▸ Your goal
In full and without alteration, print the entries.

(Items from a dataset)

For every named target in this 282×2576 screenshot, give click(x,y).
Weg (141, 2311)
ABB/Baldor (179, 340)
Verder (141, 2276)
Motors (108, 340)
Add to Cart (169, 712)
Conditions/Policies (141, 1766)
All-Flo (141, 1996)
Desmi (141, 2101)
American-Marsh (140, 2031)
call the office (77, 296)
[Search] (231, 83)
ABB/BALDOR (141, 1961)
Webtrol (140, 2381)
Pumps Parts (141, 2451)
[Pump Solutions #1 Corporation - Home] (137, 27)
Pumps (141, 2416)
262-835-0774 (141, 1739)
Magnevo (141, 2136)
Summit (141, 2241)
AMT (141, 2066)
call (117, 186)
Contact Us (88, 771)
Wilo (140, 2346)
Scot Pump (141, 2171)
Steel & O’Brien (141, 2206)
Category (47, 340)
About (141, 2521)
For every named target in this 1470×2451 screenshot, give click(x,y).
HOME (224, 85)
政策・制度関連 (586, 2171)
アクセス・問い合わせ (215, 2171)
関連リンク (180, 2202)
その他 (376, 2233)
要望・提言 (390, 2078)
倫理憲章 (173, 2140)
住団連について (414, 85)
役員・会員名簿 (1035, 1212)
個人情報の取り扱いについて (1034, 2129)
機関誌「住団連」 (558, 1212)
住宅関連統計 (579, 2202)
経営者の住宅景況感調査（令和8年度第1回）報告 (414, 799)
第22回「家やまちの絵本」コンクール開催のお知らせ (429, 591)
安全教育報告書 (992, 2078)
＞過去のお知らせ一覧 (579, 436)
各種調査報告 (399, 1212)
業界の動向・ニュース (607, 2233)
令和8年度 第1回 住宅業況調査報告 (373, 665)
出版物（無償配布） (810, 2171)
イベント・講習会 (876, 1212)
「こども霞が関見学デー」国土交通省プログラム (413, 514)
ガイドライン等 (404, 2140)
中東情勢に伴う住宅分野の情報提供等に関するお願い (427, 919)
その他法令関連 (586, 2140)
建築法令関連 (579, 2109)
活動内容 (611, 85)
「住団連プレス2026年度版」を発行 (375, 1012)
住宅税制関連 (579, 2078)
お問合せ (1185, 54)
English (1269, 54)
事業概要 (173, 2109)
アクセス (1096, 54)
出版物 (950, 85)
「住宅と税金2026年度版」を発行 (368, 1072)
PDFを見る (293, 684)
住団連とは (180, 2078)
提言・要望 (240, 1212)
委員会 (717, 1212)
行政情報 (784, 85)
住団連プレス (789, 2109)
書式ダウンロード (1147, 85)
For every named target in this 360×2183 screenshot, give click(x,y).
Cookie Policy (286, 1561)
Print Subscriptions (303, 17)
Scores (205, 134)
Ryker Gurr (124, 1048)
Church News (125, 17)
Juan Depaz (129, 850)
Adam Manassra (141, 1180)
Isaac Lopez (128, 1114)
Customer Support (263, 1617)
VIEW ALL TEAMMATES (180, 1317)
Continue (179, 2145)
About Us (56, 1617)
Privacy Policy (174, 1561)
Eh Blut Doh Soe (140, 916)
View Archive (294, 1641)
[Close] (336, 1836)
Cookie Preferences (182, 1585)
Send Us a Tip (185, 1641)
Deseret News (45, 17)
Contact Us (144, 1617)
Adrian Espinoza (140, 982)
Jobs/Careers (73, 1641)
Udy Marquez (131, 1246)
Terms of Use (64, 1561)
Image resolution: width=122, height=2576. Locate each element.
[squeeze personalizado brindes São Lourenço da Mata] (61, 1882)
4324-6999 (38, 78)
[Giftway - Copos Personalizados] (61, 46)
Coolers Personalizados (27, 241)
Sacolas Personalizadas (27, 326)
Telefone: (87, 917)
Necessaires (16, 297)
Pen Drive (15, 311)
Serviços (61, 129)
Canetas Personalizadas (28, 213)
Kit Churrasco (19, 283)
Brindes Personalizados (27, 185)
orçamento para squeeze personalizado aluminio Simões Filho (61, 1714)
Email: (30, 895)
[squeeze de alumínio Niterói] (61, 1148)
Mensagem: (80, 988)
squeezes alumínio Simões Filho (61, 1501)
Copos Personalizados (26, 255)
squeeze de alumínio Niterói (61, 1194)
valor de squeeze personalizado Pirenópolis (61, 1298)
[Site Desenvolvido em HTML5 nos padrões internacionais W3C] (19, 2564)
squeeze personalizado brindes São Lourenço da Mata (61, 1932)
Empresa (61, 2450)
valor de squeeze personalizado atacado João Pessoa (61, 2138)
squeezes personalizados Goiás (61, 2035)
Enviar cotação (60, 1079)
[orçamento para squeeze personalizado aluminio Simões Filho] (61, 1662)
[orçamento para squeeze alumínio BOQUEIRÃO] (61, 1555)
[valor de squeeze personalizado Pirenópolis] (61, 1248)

▸ Written solution
For every named target in this 282×2576 screenshot, give click(x,y).
Weg (141, 2311)
ABB/Baldor (179, 340)
Verder (141, 2276)
Motors (108, 340)
Add to Cart (169, 712)
Conditions/Policies (141, 1766)
All-Flo (141, 1996)
Desmi (141, 2101)
American-Marsh (140, 2031)
call the office (77, 296)
[Search] (231, 83)
ABB/BALDOR (141, 1961)
Webtrol (140, 2381)
Pumps Parts (141, 2451)
[Pump Solutions #1 Corporation - Home] (137, 27)
Pumps (141, 2416)
262-835-0774 (141, 1739)
Magnevo (141, 2136)
Summit (141, 2241)
AMT (141, 2066)
call (117, 186)
Contact Us (88, 771)
Wilo (140, 2346)
Scot Pump (141, 2171)
Steel & O’Brien (141, 2206)
Category (47, 340)
About (141, 2521)
For every named target in this 1470×2451 screenshot, give click(x,y).
HOME (224, 85)
政策・制度関連 (586, 2171)
アクセス・問い合わせ (215, 2171)
関連リンク (180, 2202)
その他 (376, 2233)
要望・提言 (390, 2078)
倫理憲章 (173, 2140)
住団連について (414, 85)
役員・会員名簿 (1035, 1212)
個人情報の取り扱いについて (1034, 2129)
機関誌「住団連」 (558, 1212)
住宅関連統計 (579, 2202)
経営者の住宅景況感調査（令和8年度第1回）報告 (414, 799)
第22回「家やまちの絵本」コンクール開催のお知らせ (429, 591)
安全教育報告書 (992, 2078)
＞過去のお知らせ一覧 (579, 436)
各種調査報告 (399, 1212)
業界の動向・ニュース (607, 2233)
令和8年度 第1回 住宅業況調査報告 (373, 665)
出版物（無償配布） (810, 2171)
イベント・講習会 (876, 1212)
「こども霞が関見学デー」国土交通省プログラム (413, 514)
ガイドライン等 (404, 2140)
中東情勢に伴う住宅分野の情報提供等に関するお願い (427, 919)
その他法令関連 (586, 2140)
建築法令関連 (579, 2109)
活動内容 (611, 85)
「住団連プレス2026年度版」を発行 (375, 1012)
住宅税制関連 (579, 2078)
お問合せ (1185, 54)
English (1269, 54)
事業概要 (173, 2109)
アクセス (1096, 54)
出版物 (950, 85)
「住宅と税金2026年度版」を発行 (368, 1072)
PDFを見る (293, 684)
住団連とは (180, 2078)
提言・要望 (240, 1212)
委員会 (717, 1212)
行政情報 (784, 85)
住団連プレス (789, 2109)
書式ダウンロード (1147, 85)
For every named target in this 360×2183 screenshot, give click(x,y).
Cookie Policy (286, 1561)
Print Subscriptions (303, 17)
Scores (205, 134)
Ryker Gurr (124, 1048)
Church News (125, 17)
Juan Depaz (129, 850)
Adam Manassra (141, 1180)
Isaac Lopez (128, 1114)
Customer Support (263, 1617)
VIEW ALL TEAMMATES (180, 1317)
Continue (179, 2145)
About Us (56, 1617)
Privacy Policy (174, 1561)
Eh Blut Doh Soe (140, 916)
View Archive (294, 1641)
[Close] (336, 1836)
Cookie Preferences (182, 1585)
Send Us a Tip (185, 1641)
Deseret News (45, 17)
Contact Us (144, 1617)
Adrian Espinoza (140, 982)
Jobs/Careers (73, 1641)
Udy Marquez (131, 1246)
Terms of Use (64, 1561)
Image resolution: width=122, height=2576. Locate each element.
[squeeze personalizado brindes São Lourenço da Mata] (61, 1882)
4324-6999 (38, 78)
[Giftway - Copos Personalizados] (61, 46)
Coolers Personalizados (27, 241)
Sacolas Personalizadas (27, 326)
Telefone: (87, 917)
Necessaires (16, 297)
Pen Drive (15, 311)
Serviços (61, 129)
Canetas Personalizadas (28, 213)
Kit Churrasco (19, 283)
Brindes Personalizados (27, 185)
orçamento para squeeze personalizado aluminio Simões Filho (61, 1714)
Email: (30, 895)
[squeeze de alumínio Niterói] (61, 1148)
Mensagem: (80, 988)
squeezes alumínio Simões Filho (61, 1501)
Copos Personalizados (26, 255)
squeeze de alumínio Niterói (61, 1194)
valor de squeeze personalizado Pirenópolis (61, 1298)
[Site Desenvolvido em HTML5 nos padrões internacionais W3C] (19, 2564)
squeeze personalizado brindes São Lourenço da Mata (61, 1932)
Empresa (61, 2450)
valor de squeeze personalizado atacado João Pessoa (61, 2138)
squeezes personalizados Goiás (61, 2035)
Enviar cotação (60, 1079)
[orçamento para squeeze personalizado aluminio Simões Filho] (61, 1662)
[orçamento para squeeze alumínio BOQUEIRÃO] (61, 1555)
[valor de squeeze personalizado Pirenópolis] (61, 1248)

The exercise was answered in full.